Mangano Movies & Media

Don’t Tell a Soul, a psychological thriller with a classic Cohen brothers vibe, is simply incredible. With a lean 83-minute runtime, the short-but-sweet feel of the screenplay is eclipsed by fascinating characters and some delightful twists.

Set in a dying factory town, the film follows two brothers — Joey (Jack Dylan Grazer) and Matt (Fionn Whitehead). Joey is shy and lovable, Matt is abusive and insufferably crass. Joey and Matt’s father, an abusive alcoholic, has died and they have been left to take care of their mother, Carol (Mena Suvari), who is suffering from lung cancer.

In order to get much-needed funds to supposedly pay Carol’s hospital bills, the brothers decide to rob the home on a local woman who has Alzheimer’s. The residence is being tented for a termite infestation and they decide it’s the perfect time to liberate $10,000 in cash the old lady has stowed away. After getting the money, the boys turn around to leave — only to be stopped by a security guard named Mr. Hamby (Rainn Wilson). A chase through the nearby woods ensues and only ends when the unfortunate guard falls into a well.
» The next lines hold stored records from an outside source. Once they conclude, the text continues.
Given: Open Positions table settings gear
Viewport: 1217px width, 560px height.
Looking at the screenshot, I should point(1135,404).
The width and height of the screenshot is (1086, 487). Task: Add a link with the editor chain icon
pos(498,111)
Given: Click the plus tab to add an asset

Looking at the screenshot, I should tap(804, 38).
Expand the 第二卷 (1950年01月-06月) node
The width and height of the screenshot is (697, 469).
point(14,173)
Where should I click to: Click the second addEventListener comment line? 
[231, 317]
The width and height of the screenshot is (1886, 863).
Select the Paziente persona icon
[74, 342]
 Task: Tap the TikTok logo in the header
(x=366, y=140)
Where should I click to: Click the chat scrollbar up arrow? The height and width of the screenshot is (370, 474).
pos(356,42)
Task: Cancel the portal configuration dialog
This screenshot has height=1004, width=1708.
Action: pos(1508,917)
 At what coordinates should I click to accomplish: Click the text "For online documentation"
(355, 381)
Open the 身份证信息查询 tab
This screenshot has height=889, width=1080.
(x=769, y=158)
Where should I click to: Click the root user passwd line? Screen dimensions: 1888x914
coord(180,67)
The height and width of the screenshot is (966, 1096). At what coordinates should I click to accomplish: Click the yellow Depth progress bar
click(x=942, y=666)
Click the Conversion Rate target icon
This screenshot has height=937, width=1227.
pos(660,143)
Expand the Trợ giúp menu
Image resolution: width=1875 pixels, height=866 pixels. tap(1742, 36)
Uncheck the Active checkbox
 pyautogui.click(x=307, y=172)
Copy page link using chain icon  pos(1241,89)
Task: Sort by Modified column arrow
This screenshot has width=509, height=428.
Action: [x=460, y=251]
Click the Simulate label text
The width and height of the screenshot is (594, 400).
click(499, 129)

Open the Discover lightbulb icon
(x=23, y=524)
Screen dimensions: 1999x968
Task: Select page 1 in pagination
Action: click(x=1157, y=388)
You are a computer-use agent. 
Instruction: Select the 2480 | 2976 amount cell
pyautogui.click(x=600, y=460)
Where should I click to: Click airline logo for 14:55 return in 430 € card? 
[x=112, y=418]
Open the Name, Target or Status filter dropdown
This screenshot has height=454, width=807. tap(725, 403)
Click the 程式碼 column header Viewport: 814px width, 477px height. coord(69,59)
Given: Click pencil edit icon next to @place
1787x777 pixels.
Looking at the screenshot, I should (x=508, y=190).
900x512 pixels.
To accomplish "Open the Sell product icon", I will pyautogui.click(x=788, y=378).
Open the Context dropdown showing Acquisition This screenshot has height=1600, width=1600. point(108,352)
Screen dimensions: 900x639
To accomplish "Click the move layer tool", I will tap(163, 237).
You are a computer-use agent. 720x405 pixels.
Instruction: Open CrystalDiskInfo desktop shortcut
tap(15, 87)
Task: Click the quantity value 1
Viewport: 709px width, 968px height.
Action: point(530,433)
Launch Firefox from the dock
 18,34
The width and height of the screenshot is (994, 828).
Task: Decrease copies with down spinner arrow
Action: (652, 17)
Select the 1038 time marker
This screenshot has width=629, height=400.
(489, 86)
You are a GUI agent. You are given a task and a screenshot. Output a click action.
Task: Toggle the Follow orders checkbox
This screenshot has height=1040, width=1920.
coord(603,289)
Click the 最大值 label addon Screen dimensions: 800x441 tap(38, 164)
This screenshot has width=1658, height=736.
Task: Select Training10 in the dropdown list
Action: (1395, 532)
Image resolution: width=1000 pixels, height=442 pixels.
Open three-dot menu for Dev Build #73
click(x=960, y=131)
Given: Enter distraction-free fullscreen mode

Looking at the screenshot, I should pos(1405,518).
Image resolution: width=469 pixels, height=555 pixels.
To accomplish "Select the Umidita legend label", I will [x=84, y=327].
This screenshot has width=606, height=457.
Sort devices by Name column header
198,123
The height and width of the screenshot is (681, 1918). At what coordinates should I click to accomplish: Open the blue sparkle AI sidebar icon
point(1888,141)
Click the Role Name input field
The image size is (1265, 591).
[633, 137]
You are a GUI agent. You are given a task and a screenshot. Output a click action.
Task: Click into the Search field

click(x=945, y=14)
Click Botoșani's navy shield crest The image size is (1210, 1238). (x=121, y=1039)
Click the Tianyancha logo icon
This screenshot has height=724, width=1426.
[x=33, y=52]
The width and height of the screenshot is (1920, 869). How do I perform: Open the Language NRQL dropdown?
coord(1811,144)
Thinking they’ve committed a perfect crime and not wanting to any witnesses to screw things up, Matt tells Joey to leave the man there to die. Joey, feeling deeply conflicted, refuses to give up on an innocent man. This is where the real fun begins.

The cinematography was phenomenal and the setting of a gloomy, smokestack-filled factory town really brought home the absolute bleakness of the brother’s situation. The music, suspenseful and with a slight retro feeling, perfectly captured the ‘90s-esque Midwestern crime caper atmosphere the filmmakers seemed to be shooting for.

I’ve been a fan of Grazer since seeing him in Shazam! a couple years ago. He is the true star of this production, turning in another standout performance fraught with a certain innocence and heartfelt clarity. Whitehead also did a great job and I enjoyed seeing his character develop, particularly during the climax of the film. That was another thing, the climax — holy smokes, what an ending. Things were really firing on cylinders by this point and it shows in every shot.

I give Don’t Tell a Soul four out of five stars.